Figure 3 illustrates the wavefront method. In step 1, only one cell is calculated in diagonal \(d_1\). In step 2, diagonal \(d_2\) has two cells, that can be calculated in parallel. In the further steps, the number of cells that can be calculated in parallel increases until it reaches the maximum parallelism in diagonals \(d_5\) to \(d_9\), where five cells are calculated in parallel. In diagonals \(d_{10}\) to \(d_{12}\), the parallelism decreases until only one cell is calculated in diagonal \(d_{13}\). The wavefront strategy limits the amount of parallelism during the beginning of the calculation (filling the wavefront) and the end of the computation (emptying the wavefront).
4 CUDAlign Implementation on GPUs
GPUs calculate a single SW matrix using all many-cores, but data dependencies force neighbour cores to communicate in order to exchange border elements. For Megabase DNA sequences, the SW matrix is several Petabytes long, and so, very few GPU strategies [11, 26] allow the comparison of Megabase sequences longer than 10 Million Base Pairs (MBP).
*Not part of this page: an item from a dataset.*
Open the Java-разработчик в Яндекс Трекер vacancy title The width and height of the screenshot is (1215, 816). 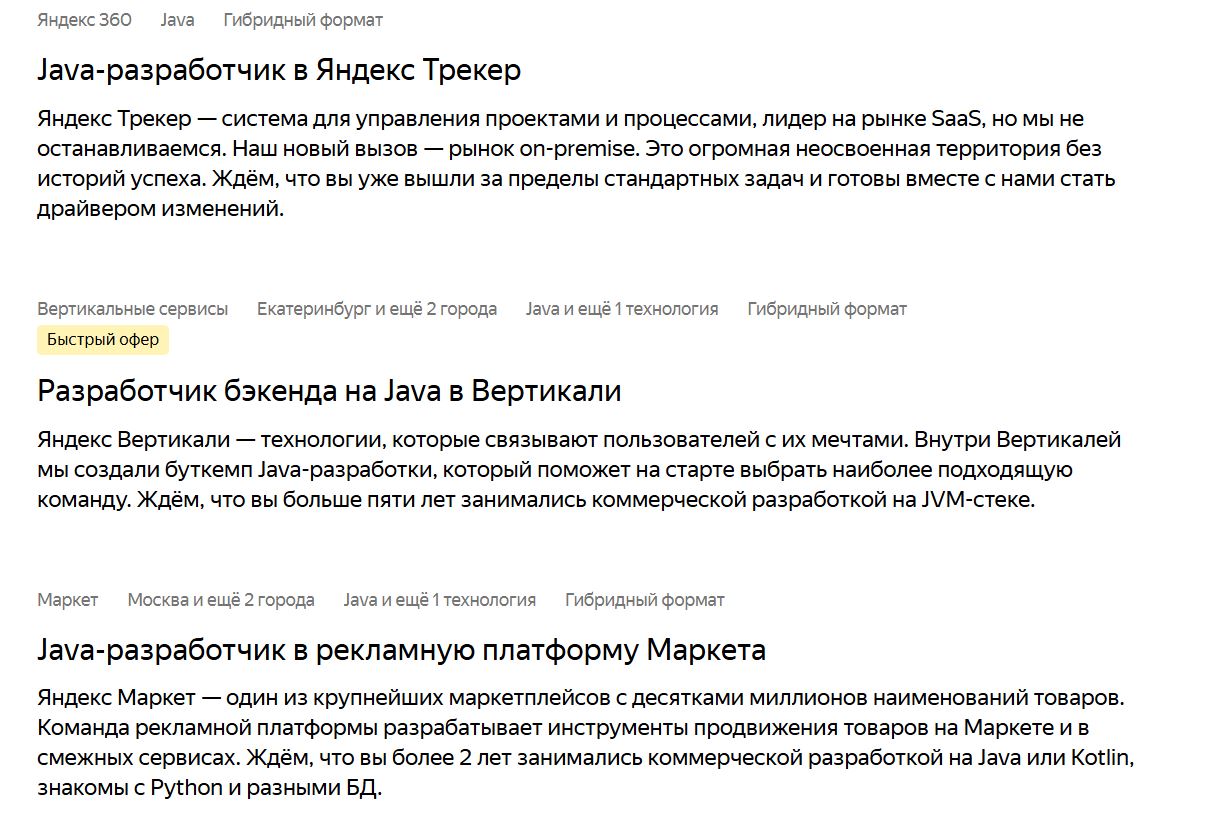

SW# [11] is able to use 2 GPUs in a single Megabase comparison to calculate the Myers-Miller [15] linear space variant of SW. CUDAlign [26] obtains the alignment of Megabase sequences with a combined SW and Myers-Miller strategy. When compared to SW#, CUDAlign presents shorter execution times for huge sequences on a single GPU [11].
Comparing Megabase DNA sequences in multiple GPUs is more challenging. GPUs are arranged logically in a linear way so that each GPU calculates a subset of columns of the SW matrix, sending the border column elements to the next GPU. Asynchronous CPU threads will send/receive data to/from neighbor GPUs while GPUs keep computing, that way overlapping the required communications with effective computations whenever feasible.
4.1 CUDAlign Versions
CUDAlign was implemented using CUDA, C++ and pthreads. Experimental results collected in a large GPU cluster using real DNA sequences demonstrate good scalability for up to 16 GPUs [27]. For example, using the input data set described in Sect. 5, execution time was reduced from 33 h and 20 min on a single GPU to 2 h and 13 min on 16 GPUs (14.8\(\,\times \,\)speedup).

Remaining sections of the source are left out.